Durant’s move to Golden State was the weakest move in the history of weak moves.

*Whiny voice* Oh but LeBron went to the Heat.

Pal, let me tell you something: LeBron went to a 47-win team that didn’t even finish first or second in their own freaking division. He joined an aging Dwyane Wade and a Chris Bosh who looked like he was lost in Jurassic Park for most of his tenure in Miami.

Durant joined literally the BEST TEAM EVER. I’m not making that up. They won more games than anyone in NBA History.

The two are not the same. As a matter of fact, they’re not even close.

Injury Prone

Somehow, someway, Durant is evading the injury prone label like no one’s ever evaded anything in the history of mankind.
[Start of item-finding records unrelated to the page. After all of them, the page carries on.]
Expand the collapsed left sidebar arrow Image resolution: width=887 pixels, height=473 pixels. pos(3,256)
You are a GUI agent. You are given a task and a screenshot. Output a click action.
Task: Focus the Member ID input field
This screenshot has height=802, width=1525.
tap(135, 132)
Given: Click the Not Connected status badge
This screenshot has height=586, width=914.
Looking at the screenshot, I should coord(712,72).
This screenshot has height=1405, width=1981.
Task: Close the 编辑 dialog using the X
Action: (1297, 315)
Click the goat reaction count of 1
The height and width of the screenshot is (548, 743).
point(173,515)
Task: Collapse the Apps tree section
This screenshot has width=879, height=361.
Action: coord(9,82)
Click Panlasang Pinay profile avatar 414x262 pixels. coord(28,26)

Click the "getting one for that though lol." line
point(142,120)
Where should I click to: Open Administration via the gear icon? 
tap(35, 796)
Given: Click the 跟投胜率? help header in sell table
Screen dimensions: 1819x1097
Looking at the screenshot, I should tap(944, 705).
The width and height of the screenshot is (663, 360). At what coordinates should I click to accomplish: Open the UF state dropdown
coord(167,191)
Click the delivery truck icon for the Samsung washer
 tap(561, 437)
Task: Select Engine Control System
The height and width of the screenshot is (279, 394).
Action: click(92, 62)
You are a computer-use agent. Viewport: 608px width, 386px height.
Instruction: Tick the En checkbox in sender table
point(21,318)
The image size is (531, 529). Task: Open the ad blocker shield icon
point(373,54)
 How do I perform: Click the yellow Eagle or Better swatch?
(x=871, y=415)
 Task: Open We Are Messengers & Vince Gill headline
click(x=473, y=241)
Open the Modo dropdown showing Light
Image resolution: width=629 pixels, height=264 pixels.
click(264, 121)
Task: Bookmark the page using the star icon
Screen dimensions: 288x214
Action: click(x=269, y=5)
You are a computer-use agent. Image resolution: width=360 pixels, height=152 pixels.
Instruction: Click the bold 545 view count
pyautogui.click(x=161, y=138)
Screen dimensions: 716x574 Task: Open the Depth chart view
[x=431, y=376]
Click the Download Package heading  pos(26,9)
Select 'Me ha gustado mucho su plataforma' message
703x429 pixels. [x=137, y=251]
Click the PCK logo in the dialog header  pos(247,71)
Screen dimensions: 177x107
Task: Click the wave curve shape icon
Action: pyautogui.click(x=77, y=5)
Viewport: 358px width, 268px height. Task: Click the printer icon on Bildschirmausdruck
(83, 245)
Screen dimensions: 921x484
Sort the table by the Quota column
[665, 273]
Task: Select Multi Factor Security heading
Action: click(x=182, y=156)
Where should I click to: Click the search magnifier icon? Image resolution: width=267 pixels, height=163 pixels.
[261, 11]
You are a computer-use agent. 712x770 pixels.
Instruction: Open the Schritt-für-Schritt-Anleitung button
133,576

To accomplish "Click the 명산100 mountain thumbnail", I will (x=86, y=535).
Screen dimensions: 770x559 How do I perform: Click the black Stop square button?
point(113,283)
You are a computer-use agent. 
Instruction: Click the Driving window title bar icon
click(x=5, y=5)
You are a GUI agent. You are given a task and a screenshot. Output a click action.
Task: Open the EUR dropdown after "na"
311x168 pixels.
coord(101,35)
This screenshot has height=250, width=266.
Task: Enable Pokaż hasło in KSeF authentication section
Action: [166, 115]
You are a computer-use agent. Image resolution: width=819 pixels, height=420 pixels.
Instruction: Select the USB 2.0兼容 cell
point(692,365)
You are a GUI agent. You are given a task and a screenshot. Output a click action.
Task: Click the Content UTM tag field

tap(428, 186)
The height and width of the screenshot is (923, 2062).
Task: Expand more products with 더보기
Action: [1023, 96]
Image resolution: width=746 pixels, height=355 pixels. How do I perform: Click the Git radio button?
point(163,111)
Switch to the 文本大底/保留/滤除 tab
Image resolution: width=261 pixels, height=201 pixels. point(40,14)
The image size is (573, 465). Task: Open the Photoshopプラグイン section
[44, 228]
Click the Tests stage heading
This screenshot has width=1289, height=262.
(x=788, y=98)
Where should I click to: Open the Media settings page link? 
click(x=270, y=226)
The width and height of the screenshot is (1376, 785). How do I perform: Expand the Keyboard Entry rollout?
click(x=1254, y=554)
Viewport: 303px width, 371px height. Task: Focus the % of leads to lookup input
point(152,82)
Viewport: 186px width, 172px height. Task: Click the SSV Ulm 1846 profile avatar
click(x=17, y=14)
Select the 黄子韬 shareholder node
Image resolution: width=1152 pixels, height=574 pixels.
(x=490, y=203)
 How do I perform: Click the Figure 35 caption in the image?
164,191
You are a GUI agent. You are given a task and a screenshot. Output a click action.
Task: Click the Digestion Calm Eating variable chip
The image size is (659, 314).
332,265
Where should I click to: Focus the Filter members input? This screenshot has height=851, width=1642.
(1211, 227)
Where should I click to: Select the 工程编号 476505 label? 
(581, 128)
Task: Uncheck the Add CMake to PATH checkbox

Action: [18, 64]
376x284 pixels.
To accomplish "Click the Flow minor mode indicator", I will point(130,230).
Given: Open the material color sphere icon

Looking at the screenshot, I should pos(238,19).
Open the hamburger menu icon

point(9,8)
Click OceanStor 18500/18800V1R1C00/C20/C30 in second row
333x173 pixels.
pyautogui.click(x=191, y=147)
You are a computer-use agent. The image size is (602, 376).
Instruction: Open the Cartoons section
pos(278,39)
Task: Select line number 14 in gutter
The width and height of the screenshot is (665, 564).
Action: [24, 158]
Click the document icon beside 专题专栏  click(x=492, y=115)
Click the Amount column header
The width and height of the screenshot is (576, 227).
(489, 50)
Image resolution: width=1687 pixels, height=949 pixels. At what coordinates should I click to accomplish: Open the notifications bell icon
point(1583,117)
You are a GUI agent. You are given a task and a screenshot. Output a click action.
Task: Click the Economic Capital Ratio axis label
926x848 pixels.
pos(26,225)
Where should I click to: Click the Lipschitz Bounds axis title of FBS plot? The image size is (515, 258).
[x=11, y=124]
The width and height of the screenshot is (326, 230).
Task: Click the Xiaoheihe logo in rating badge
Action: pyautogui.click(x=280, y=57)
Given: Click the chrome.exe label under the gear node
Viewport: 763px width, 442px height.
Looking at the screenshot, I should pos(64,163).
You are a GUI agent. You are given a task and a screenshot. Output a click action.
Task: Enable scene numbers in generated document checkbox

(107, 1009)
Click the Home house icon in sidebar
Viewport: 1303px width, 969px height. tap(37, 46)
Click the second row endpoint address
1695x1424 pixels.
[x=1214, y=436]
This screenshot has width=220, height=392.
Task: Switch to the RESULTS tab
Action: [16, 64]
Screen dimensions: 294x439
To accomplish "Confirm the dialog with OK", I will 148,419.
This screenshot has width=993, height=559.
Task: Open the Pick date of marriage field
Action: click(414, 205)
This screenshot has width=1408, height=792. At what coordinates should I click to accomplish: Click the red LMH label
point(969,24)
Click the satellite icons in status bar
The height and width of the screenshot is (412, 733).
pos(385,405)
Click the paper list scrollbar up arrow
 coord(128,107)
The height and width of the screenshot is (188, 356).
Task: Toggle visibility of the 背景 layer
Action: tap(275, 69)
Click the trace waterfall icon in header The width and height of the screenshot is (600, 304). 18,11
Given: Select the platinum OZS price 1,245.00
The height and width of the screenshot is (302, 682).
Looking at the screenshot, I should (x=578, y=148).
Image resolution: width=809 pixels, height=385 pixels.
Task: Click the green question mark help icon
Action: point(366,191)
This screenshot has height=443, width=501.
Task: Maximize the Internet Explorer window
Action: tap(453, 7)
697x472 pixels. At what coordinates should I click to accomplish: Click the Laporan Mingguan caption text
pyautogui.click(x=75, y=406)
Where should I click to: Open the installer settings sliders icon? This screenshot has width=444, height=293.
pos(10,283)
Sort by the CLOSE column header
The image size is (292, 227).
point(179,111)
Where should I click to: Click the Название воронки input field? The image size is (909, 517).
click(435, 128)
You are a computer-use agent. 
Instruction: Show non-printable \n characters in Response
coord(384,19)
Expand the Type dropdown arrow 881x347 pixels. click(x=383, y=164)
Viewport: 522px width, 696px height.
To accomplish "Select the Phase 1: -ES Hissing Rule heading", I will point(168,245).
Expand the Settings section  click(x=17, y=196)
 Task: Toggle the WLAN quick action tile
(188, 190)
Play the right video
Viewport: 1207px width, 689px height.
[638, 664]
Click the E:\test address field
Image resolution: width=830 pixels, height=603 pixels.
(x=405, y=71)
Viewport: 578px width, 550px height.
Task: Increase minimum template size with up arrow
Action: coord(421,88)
Stephen Curry has one ankle issue and he’s got ankle problems for life according to the media. Bradley Beal misses like 50 games in a three-year stretch and he’s injury prone.

Kevin Durant misses 85 f****** games. 80 f****** 5 games in a three-year stretch and………..

The Media Says…


Kevin Durant flamed out in the playoffs three straight years, missed 85 games due to injuries, and made the weakest move ever and yet he’s still “the second best player in the league.” How does this guy keep evading criticism?

I’m actually not even mad anymore; I’m flat out impressed.

Durant has one of the best deals going (Kawhi Leonard has this deal too): When he plays well, he gets hyped up as the best thing since sliced bread. When he plays bad, no one says a thing. It must be nice being the media’s golden boy.